I love the various ways in which words and symbolism can instruct us about the Atonement.
For example, I've seen in the scriptures how blood is a symbol of responsibility. The Atonement is inseparable from blood. Therefore, the atoning blood of Jesus Christ can absolve us of the responsibility of our own sins, symbolized by bloody garments, if we repent. Here are the words of Jacob, King Benjamin and God who speak of the symbolic nature of blood on garments representing responsibility and sin.
Jacob preached: “O, my beloved brethren, remember my words. Behold, I take off my garments, and I shake them before you; I pray the God of my salvation that he view me with his all-searching eye; wherefore, ye shall know at the last day, when all men shall be judged of their works, that the God of Israel did witness that I shook your iniquities from my soul, and that I stand with brightness before him, and am rid of your blood” (2 Nephi 9:44).
Jacob used symbolic imagery of blood on garments to describe how the atonement had saved him from the sins of those over whom he had responsibility because he had faithfully taught the truth.
Later, Jacob recorded: “And we did magnify our office unto the Lord, taking upon us the responsibility, answering the sins of the people upon our own heads if we did not teach them the word of God with all diligence; wherefore, by laboring with our might their blood might not come upon our garments; otherwise their blood would come upon our garments, and we would not be found spotless at the last day” (Jacob 1:19).
Giving further explanation, Jacob expounded on his priestly responsibilities, again using the symbol of blood: “Now, my beloved brethren, I, Jacob, according to the responsibility which I am under to God, to magnify mine office with soberness, and that I might rid my garments of your sins, I come up into the temple this day that I might declare unto you the word of God” (Jacob 2:2).
Other Book of Mormon prophets understood that blood is a symbol of responsibility and expressed through vivid imagery that the Atonement had washed them clean from the blood (i.e., sins) of those over whom they had responsibility.

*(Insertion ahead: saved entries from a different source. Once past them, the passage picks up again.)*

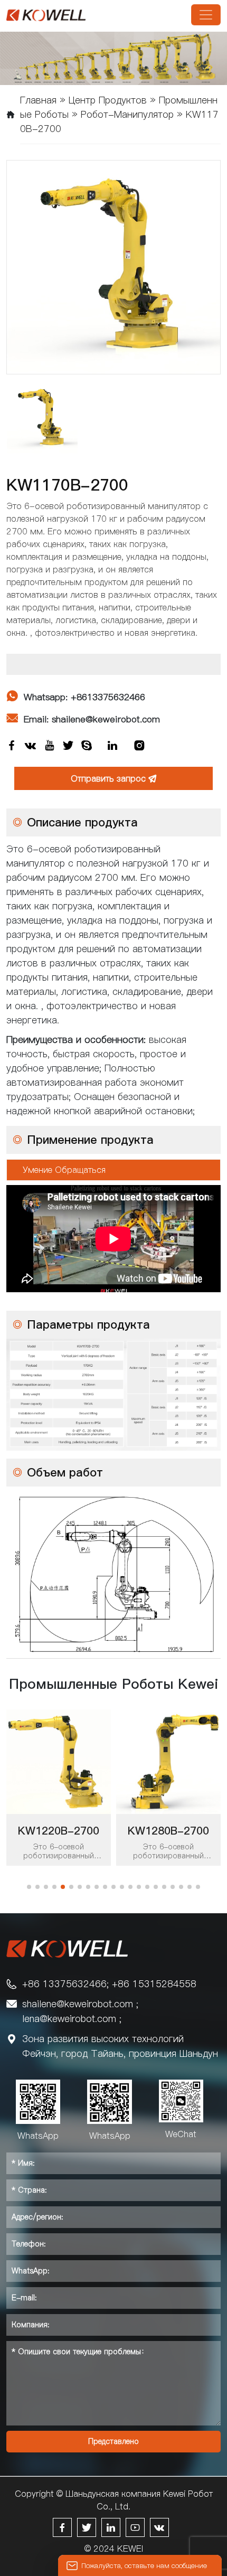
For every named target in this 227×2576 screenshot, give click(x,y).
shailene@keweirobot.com (77, 2003)
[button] (29, 1887)
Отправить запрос (114, 778)
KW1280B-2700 (168, 1830)
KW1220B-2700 (58, 1830)
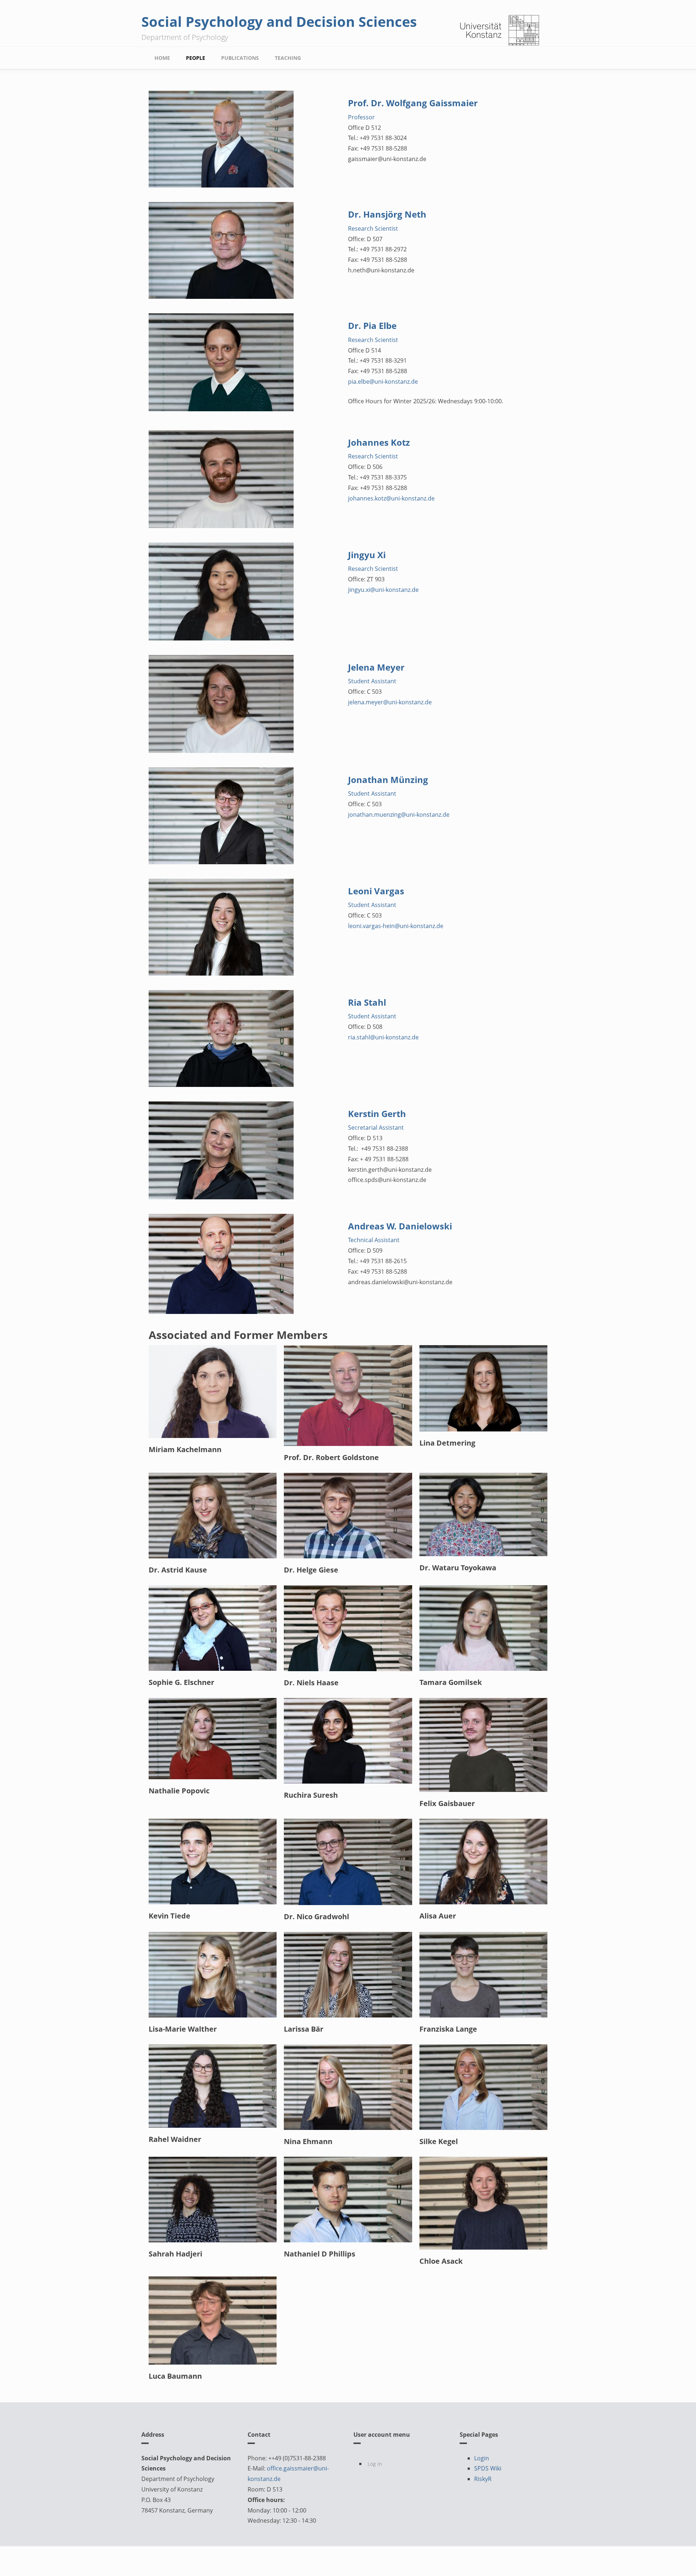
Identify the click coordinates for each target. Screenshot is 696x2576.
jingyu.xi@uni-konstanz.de (383, 590)
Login (481, 2458)
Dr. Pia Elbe (372, 325)
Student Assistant (372, 681)
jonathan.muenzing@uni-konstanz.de (399, 815)
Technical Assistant (373, 1240)
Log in (375, 2463)
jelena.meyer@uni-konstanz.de (390, 702)
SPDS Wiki (487, 2468)
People (195, 57)
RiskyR (483, 2479)
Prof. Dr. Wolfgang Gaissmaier (413, 103)
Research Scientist (373, 228)
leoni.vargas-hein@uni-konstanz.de (395, 926)
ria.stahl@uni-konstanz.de (383, 1037)
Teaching (288, 57)
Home (162, 57)
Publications (240, 57)
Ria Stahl (367, 1002)
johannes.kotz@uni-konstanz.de (391, 498)
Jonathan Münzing (388, 780)
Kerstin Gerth (377, 1114)
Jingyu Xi (367, 555)
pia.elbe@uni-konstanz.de (383, 382)
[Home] (499, 30)
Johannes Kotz (379, 442)
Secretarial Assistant (376, 1128)
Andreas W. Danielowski (400, 1226)
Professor (361, 117)
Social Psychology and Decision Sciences (279, 21)
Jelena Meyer (376, 667)
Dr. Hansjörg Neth (387, 214)
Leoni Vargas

King Benjamin declared: “I say unto you that I have caused that ye should assemble yourselves together that I might rid my garments of your blood, at this period of time when I am about to go down to my grave, that I might go down in peace, and my immortal spirit may join the choirs above in singing the praises of a just God” (Mosiah 2:28).

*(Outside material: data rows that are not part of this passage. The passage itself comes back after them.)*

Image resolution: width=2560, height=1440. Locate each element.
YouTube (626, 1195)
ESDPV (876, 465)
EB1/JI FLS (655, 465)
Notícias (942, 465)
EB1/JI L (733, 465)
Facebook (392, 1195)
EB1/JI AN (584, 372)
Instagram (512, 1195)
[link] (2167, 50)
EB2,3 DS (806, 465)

In the latter-days, God has renewed this blood-cleansing promise to all those who faithfully declare the truth: “And inasmuch as they do this they shall rid their garments, and they shall be spotless before me” (Doctrine and Covenants 61:34).
Unexpectedly, the only way to purify our garments from blood and sins is to fully wash our garments in blood, but not in the impure blood of our sins or the sins of this world. Rather, we must completely wash our garments in the blood of Jesus Christ, that is to take advantage of the Atonement.
If we stand before Jesus Christ in the last day with our garments spotted with our sins, or the sins of this world, we stand condemned. On the other hand, if we stand before the Lord with the purifying and cleansing blood of the lamb covering our garments, effectively erasing our own blood, we have the promise of the Lord’s kingdom.
The Atonement is real only for those who seek to be real. In other words, the Atonement has no efficacious power in our lives if we flee from recognizing, confessing, confronting and overcoming our sins and weaknesses. Or if we attempt to save ourselves then indeed we have no need of the Atonement and hence the Atonement is dead unto us; it is not real.
But if in humility we acknowledge our sins, pride and weaknesses before the Lord and stand courageously to confront them in the power of his almighty Atonement, then we are the most real, then we are the most alive, enlivened and empowered through the Atonement of Jesus Christ. In him we are alive; without him we are dead. Only those who recognize their need for the Savior and have enough faith to turn to him are those who are real and for whom the Atonement is real.